Pull out every line in the data that has the string "HMRC" in it.

(Collected data)

+ + +

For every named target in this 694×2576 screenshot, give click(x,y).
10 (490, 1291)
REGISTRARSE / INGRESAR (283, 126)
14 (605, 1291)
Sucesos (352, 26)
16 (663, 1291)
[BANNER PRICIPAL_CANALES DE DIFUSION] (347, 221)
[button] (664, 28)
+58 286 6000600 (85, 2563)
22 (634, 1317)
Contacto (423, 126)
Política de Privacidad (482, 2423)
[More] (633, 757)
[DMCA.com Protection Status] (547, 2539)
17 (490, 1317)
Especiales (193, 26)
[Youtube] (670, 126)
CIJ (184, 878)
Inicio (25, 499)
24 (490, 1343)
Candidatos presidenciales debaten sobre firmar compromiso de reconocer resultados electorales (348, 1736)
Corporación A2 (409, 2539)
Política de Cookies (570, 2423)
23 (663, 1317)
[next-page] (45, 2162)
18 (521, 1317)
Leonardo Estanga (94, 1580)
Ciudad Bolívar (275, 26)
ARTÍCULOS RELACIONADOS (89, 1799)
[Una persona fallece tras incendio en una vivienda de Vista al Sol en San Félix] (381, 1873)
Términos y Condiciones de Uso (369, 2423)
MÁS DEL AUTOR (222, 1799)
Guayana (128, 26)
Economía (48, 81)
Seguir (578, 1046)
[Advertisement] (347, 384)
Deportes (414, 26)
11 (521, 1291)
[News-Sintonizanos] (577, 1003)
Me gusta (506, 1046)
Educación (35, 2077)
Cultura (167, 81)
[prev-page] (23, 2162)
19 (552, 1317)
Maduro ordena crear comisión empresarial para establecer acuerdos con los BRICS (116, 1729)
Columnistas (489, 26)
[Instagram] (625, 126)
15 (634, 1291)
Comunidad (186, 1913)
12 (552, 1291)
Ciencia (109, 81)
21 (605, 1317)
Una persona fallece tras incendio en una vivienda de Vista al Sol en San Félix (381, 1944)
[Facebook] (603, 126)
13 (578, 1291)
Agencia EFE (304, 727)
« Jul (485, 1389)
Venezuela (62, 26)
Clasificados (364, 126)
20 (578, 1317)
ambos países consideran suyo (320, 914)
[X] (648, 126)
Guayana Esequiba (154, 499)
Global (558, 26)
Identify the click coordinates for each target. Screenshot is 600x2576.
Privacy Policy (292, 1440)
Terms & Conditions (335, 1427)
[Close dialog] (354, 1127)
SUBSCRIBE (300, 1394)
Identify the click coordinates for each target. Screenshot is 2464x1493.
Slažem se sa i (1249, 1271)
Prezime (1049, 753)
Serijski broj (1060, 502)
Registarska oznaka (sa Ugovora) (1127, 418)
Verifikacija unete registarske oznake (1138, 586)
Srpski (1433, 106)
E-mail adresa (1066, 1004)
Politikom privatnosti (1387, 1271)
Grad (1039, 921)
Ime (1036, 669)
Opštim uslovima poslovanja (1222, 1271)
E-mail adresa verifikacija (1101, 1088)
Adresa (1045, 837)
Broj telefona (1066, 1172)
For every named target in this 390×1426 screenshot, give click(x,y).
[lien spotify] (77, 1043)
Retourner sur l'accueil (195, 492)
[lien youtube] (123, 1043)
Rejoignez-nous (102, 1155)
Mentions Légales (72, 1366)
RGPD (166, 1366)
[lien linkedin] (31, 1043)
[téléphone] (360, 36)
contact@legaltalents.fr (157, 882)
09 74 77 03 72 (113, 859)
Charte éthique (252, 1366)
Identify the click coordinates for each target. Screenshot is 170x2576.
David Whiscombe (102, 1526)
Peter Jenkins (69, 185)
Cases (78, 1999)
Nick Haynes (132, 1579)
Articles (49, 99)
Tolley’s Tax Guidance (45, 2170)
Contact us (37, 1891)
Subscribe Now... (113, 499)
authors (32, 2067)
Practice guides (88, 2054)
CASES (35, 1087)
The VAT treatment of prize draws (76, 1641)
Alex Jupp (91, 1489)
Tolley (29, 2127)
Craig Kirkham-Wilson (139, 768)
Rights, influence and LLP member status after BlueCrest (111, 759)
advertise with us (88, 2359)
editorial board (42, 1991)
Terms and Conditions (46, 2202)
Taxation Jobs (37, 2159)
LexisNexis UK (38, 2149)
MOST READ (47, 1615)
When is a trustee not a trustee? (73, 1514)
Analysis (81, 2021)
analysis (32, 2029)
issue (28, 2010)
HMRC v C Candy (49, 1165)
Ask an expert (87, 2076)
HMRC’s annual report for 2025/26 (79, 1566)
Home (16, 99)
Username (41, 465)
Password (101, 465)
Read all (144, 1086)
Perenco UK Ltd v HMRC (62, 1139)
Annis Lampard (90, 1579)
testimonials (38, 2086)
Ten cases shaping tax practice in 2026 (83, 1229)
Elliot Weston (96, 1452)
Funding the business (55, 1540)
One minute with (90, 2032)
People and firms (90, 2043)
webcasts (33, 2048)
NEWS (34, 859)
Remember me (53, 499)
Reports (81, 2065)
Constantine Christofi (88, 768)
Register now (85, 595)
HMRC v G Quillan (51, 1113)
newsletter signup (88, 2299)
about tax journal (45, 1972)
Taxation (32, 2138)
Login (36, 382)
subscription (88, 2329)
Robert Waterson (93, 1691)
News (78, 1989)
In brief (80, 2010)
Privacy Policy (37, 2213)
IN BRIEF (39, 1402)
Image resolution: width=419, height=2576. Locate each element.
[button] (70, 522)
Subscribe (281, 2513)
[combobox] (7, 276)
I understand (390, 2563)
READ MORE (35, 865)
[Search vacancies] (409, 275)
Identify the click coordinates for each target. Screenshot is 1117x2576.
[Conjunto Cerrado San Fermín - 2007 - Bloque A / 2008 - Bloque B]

+ + +

● **SOLUTION TO THIS EXERCISE**:
HMRC v C Candy (49, 1165)
HMRC’s annual report for 2025/26 (79, 1566)
Perenco UK Ltd v HMRC (62, 1139)
HMRC v G Quillan (51, 1113)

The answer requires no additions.